Present each line of the entries below that holds the word "handle".

● **Stored items**:
------------------------------------
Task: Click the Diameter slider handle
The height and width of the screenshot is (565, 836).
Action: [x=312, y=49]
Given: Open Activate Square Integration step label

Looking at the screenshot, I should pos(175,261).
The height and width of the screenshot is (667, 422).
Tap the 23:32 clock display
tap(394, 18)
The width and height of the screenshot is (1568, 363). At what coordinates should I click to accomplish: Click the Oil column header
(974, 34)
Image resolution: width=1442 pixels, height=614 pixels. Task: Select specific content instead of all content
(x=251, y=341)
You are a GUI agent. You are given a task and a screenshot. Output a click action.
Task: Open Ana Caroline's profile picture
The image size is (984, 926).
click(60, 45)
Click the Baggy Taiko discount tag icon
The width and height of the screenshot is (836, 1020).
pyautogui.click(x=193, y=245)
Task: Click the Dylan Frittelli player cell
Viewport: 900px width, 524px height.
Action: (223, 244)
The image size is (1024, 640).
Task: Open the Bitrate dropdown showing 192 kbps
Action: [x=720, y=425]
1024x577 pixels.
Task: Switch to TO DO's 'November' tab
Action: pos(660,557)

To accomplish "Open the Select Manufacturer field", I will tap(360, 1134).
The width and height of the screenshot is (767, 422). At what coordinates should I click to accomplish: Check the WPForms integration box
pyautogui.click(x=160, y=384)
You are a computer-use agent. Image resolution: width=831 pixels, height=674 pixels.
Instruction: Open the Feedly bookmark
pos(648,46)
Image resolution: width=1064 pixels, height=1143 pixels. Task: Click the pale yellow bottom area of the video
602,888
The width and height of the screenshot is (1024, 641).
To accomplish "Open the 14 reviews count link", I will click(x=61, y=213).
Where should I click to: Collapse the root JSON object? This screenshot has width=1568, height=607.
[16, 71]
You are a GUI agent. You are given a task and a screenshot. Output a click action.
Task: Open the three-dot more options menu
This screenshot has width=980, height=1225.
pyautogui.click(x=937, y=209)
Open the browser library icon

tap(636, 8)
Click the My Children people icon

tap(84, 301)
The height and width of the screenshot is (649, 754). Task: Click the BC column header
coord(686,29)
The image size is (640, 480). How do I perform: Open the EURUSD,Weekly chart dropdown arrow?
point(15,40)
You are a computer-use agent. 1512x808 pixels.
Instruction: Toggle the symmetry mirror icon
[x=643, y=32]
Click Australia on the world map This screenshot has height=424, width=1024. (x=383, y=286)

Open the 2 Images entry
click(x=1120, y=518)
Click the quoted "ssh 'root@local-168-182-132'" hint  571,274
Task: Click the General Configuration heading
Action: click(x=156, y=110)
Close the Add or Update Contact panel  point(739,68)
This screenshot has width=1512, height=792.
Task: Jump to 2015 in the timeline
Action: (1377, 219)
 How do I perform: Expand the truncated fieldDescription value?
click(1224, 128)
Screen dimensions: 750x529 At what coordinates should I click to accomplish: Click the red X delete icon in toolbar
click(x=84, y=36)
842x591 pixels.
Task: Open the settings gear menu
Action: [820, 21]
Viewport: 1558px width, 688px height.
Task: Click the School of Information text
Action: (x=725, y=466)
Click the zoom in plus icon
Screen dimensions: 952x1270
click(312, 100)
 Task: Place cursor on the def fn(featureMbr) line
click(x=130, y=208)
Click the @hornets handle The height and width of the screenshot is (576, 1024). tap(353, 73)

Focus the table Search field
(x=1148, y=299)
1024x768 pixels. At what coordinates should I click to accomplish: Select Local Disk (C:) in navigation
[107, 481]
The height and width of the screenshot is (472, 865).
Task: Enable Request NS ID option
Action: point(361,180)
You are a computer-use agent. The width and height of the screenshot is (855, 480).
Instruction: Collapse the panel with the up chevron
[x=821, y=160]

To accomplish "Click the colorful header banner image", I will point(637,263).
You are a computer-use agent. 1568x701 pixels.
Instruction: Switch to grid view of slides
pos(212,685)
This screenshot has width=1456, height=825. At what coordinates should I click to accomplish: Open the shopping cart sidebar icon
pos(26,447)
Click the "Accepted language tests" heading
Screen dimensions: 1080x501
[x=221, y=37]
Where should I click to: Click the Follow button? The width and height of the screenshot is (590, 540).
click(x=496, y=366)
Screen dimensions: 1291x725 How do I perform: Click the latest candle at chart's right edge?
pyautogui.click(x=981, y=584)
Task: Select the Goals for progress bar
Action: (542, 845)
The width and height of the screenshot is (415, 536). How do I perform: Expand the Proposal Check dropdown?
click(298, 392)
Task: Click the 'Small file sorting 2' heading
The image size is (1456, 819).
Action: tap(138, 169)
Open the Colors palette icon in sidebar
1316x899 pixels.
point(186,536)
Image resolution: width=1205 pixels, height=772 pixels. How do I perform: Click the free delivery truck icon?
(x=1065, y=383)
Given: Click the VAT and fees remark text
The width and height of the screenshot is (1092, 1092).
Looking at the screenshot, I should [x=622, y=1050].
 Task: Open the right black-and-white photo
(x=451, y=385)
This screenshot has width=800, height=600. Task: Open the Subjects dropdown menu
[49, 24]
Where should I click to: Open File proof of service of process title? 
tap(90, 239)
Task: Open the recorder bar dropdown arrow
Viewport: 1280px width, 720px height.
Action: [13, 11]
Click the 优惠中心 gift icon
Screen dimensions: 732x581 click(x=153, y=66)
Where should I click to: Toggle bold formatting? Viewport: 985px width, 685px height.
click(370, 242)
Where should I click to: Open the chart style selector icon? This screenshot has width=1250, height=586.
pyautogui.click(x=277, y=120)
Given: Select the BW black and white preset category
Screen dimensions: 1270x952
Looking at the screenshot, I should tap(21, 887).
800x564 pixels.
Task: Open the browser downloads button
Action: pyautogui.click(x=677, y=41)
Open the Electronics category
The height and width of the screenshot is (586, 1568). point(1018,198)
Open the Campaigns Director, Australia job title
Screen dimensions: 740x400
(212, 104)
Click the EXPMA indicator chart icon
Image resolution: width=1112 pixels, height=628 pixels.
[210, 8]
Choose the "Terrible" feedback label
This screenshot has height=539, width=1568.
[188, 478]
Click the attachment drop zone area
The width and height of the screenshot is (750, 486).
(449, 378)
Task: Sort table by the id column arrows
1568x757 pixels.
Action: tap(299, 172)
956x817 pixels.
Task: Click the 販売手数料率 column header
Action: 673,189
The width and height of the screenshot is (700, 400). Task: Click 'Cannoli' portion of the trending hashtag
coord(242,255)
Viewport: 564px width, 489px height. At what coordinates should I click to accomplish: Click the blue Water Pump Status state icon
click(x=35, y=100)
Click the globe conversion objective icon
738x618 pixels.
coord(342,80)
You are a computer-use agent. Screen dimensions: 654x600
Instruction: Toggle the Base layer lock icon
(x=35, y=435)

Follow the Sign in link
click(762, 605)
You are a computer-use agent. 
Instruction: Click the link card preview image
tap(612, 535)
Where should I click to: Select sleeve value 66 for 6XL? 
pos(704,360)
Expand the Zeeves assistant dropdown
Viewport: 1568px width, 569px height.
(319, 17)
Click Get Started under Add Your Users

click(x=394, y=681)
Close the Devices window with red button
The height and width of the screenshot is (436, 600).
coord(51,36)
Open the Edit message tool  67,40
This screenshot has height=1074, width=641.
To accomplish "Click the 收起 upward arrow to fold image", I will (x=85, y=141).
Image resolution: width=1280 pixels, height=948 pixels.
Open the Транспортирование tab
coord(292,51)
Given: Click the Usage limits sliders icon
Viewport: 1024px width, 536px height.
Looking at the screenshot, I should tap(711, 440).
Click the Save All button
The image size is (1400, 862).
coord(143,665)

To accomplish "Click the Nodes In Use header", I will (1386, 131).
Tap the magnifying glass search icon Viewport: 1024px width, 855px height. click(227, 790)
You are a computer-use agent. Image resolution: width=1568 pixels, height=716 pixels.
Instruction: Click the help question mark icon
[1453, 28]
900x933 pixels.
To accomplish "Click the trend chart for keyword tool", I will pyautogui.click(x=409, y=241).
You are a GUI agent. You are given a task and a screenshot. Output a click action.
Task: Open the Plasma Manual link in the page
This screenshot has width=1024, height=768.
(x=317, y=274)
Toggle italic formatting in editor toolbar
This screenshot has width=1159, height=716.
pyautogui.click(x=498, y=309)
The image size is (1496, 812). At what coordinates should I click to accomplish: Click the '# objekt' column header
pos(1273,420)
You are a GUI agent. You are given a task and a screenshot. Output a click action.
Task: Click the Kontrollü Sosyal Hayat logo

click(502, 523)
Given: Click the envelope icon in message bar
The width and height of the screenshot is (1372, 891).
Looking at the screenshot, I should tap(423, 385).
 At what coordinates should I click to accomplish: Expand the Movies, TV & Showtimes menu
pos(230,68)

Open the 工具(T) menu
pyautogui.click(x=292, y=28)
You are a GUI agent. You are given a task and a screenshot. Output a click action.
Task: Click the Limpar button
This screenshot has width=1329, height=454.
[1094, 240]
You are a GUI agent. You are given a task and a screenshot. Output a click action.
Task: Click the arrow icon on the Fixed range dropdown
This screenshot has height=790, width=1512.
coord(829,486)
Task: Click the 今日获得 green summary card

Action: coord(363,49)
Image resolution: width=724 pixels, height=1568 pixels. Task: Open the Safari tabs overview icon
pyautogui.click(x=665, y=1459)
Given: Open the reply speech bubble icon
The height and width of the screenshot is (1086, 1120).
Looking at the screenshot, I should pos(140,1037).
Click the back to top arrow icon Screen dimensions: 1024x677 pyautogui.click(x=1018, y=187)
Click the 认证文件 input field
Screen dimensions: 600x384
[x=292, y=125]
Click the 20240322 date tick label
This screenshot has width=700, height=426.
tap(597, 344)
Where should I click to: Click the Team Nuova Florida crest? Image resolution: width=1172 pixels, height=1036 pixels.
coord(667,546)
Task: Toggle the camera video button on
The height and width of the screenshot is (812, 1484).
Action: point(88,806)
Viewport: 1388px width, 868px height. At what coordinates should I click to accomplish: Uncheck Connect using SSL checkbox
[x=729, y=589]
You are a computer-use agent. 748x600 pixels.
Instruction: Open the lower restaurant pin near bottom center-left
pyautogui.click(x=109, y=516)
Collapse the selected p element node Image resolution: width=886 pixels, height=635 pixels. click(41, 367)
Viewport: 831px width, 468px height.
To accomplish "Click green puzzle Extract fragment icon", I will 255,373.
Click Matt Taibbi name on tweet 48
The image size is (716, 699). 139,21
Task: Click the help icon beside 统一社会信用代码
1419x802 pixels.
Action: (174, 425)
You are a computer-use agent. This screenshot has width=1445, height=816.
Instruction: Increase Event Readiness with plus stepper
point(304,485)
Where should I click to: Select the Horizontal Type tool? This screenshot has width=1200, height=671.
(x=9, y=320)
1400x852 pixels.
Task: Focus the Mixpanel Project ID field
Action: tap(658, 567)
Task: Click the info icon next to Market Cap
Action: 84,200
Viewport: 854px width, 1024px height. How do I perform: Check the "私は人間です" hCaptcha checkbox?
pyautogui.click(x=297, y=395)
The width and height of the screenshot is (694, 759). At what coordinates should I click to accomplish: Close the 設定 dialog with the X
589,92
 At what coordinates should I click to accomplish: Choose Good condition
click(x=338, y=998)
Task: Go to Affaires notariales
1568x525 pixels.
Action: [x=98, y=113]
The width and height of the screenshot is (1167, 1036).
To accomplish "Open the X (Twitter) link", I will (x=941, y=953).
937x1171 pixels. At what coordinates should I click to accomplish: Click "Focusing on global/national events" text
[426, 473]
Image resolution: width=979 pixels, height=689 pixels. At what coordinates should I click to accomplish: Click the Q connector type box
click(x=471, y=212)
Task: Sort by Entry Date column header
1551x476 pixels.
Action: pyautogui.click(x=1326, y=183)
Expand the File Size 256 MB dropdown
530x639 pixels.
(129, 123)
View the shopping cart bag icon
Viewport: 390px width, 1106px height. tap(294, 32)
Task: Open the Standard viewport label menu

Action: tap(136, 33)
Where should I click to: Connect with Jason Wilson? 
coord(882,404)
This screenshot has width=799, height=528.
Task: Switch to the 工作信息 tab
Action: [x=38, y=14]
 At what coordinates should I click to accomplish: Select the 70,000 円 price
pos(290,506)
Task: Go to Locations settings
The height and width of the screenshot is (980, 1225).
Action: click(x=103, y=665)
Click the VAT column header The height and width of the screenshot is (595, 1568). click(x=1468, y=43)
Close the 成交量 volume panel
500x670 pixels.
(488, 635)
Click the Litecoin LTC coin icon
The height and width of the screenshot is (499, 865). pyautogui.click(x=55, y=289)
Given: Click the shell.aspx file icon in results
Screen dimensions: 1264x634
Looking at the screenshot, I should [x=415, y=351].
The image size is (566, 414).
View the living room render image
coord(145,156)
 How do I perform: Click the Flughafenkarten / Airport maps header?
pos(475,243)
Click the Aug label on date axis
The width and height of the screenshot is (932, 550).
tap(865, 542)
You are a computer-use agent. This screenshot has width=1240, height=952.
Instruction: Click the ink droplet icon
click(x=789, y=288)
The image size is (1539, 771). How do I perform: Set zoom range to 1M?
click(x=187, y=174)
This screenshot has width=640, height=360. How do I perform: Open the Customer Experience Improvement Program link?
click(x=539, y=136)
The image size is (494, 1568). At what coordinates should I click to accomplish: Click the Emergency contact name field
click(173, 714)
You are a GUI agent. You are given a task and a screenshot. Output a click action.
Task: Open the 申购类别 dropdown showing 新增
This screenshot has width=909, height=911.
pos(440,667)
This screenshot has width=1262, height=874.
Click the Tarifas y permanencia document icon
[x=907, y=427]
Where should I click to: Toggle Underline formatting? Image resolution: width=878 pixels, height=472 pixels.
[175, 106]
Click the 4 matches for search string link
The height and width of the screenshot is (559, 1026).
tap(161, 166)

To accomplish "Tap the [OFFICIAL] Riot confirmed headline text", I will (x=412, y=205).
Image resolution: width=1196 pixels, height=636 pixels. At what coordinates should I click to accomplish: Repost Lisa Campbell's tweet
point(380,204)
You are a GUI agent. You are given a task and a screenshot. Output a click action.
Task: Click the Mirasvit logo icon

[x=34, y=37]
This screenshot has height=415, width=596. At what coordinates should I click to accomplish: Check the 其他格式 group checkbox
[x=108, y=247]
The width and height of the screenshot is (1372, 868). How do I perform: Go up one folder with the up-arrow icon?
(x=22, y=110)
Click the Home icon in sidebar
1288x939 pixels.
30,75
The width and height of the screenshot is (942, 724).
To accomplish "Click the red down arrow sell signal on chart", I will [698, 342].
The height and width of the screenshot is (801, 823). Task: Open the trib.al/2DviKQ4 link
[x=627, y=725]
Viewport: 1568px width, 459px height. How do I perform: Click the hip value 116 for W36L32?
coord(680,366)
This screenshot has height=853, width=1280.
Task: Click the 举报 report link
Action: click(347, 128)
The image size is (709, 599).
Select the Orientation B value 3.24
------------------------------------
● **The completed task**:
Task: Click the Diameter slider handle
Click the @hornets handle The height and width of the screenshot is (576, 1024). tap(353, 73)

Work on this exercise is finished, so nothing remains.